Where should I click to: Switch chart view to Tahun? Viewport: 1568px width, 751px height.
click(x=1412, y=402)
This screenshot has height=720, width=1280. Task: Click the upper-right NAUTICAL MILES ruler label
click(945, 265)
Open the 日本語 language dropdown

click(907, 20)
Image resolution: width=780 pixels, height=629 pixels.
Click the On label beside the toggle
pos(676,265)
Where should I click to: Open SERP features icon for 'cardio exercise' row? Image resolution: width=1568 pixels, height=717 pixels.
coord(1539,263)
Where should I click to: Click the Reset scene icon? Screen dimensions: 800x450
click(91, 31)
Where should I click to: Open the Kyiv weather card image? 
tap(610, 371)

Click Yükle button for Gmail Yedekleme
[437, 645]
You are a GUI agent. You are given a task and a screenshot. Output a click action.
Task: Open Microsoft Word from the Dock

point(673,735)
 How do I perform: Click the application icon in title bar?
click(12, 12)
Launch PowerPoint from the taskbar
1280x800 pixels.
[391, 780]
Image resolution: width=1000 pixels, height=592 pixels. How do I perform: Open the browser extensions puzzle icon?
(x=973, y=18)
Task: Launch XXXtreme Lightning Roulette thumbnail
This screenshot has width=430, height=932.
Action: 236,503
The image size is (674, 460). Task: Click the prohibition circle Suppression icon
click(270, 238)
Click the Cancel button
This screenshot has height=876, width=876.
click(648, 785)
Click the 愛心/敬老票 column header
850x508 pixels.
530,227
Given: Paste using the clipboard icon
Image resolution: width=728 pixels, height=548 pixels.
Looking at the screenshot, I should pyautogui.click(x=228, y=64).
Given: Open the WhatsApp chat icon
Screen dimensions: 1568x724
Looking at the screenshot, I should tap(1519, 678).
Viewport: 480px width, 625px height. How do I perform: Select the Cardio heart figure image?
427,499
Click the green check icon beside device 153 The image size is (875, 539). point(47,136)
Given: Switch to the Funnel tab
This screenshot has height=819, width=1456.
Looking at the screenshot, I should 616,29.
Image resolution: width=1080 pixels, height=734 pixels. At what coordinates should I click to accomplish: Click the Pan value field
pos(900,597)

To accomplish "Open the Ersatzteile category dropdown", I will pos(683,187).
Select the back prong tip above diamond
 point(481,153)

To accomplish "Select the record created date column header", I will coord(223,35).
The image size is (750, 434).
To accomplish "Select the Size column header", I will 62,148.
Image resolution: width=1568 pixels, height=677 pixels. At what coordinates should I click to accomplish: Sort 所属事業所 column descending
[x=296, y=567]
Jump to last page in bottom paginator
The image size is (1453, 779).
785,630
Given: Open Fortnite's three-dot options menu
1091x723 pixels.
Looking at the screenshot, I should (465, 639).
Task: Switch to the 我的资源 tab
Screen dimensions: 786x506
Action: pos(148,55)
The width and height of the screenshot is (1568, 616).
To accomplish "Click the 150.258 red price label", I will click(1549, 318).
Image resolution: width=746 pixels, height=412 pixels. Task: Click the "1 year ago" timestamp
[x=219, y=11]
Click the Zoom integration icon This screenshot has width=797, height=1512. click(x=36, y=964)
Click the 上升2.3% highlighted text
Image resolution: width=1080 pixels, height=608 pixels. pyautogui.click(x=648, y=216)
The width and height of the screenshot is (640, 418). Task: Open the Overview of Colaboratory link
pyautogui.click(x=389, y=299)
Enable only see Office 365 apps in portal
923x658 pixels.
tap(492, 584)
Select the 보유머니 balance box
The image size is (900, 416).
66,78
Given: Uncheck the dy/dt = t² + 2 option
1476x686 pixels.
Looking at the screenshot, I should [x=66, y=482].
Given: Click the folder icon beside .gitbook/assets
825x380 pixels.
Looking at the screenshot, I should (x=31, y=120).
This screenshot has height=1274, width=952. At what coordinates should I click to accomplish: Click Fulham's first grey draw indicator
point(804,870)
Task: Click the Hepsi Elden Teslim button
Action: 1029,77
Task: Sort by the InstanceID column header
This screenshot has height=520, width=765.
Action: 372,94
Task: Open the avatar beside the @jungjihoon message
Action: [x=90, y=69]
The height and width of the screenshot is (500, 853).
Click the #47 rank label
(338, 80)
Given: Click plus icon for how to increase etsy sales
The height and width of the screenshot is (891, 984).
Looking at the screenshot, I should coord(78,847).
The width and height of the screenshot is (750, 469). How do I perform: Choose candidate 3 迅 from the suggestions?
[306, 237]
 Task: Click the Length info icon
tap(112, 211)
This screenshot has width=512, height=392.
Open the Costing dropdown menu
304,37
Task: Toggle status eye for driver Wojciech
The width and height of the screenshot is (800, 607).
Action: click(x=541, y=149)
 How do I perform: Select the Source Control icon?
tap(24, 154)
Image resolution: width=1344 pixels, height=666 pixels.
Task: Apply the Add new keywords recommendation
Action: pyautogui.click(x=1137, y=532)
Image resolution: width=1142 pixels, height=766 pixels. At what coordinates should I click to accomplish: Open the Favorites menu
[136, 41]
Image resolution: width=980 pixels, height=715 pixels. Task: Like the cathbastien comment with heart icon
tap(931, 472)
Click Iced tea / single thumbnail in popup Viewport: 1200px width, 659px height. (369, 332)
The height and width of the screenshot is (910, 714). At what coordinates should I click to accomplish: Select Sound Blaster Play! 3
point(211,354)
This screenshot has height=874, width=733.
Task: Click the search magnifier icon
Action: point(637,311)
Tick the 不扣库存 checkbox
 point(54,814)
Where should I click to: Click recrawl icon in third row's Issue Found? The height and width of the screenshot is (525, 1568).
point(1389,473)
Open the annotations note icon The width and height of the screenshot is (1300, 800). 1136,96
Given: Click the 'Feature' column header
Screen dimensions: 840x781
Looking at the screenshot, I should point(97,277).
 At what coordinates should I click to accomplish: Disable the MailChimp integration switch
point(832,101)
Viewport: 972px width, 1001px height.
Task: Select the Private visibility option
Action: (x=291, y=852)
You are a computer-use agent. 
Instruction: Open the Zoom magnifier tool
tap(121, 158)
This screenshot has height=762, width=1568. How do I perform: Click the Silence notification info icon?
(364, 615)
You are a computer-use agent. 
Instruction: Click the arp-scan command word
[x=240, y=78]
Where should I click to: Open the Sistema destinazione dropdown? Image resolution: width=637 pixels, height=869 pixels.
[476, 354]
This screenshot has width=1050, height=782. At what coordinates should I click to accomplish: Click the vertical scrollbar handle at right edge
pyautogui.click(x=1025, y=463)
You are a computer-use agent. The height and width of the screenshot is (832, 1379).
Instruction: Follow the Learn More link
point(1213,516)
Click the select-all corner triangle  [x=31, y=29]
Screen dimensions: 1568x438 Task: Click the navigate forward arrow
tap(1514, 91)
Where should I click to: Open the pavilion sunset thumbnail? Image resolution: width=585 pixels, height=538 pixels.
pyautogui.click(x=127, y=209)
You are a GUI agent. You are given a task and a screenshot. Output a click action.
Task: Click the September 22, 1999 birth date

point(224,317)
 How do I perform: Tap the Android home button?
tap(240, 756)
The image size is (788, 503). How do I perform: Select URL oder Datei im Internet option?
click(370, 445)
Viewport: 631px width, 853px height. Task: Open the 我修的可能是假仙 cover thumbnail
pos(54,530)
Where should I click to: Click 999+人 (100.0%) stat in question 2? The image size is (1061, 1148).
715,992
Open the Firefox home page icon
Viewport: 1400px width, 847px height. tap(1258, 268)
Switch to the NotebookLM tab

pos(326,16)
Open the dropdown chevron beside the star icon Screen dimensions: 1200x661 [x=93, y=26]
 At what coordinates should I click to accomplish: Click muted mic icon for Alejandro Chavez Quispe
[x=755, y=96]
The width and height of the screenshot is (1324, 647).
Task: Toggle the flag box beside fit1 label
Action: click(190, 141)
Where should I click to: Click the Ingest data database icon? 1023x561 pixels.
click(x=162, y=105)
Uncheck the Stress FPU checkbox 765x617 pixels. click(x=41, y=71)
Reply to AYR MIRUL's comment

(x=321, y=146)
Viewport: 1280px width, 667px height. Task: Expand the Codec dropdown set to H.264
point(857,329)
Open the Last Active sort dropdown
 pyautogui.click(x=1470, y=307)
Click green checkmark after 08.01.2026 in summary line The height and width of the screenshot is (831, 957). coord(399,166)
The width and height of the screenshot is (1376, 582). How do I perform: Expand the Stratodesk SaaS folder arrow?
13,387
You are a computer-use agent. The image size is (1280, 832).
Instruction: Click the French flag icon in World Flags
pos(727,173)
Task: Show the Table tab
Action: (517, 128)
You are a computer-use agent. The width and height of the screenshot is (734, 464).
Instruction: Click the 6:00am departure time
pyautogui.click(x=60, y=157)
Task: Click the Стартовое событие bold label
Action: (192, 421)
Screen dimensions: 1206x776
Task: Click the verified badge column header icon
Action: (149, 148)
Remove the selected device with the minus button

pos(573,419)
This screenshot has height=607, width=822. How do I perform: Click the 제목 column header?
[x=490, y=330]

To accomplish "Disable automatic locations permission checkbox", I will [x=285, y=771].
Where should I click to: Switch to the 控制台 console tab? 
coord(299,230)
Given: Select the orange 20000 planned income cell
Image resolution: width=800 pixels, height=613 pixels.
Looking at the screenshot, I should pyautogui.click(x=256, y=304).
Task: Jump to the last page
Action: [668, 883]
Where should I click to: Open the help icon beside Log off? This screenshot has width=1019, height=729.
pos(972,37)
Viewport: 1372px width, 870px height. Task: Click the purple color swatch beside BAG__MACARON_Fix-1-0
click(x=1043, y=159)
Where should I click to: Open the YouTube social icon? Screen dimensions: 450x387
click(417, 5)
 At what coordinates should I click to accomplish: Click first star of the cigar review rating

------

How many lines of the data above include the word "will"? Only that number should be returned.

EXERCISE ANSWER
5